Texte à lire:
-=-=-=-=-
Tramor Quemeneur, historien et spécialiste de la guerre d'Algérie, membre de l'équipe de l'Ihtp-Cnrs (Institut d'histoire du temps présent) est revenu, dans cet entretien sur la dernière décision du président Macron de faciliter l'accès aux archives sur la guerre d'indépendance de l'Algérie. Participant au débat sur la mémoire, Quemeneur estime que la levée du secret défense, au carton, ne règle pas tous les problèmes. Il a tenu à rappeler, par ailleurs, que certaines données des personnes ne doivent pas être divulguées à «n'importe qui».
Il cite notamment les informations sensibles concernant les harkis, des Algériens dont l'intégration à l'armée française répond à des problématiques très diverses, ou encore les militants arrêtés et qui ont divulgué des informations sous la torture. «Il ne faudrait pas que telle personne qui a parlé sous la contrainte soit jetée en pâture sur la place publique», a insisté l'historien.
-=-=-=-=-
Données fournies:
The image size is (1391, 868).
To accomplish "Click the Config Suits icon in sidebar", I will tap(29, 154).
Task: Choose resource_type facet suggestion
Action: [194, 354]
-=-=-=-=-
Exercices écrits:
**a)** D'après le texte, que pense Tramor Quemeneur de la levée du secret défense au carton ?
**b)** Dans le texte, recopiez le passage qui va de « Il cite notamment » jusqu'à « a insisté l'historien. » inclus, en remplaçant « torture » par « menace ».
Les lignes n'ont aucun lien avec le texte.

Corrigé par exercice:
**a)** Il estime qu'elle ne règle pas tous les problèmes.

**b)**
Il cite notamment les informations sensibles concernant les harkis, des Algériens dont l'intégration à l'armée française répond à des problématiques très diverses, ou encore les militants arrêtés et qui ont divulgué des informations sous la menace. «Il ne faudrait pas que telle personne qui a parlé sous la contrainte soit jetée en pâture sur la place publique», a insisté l'historien.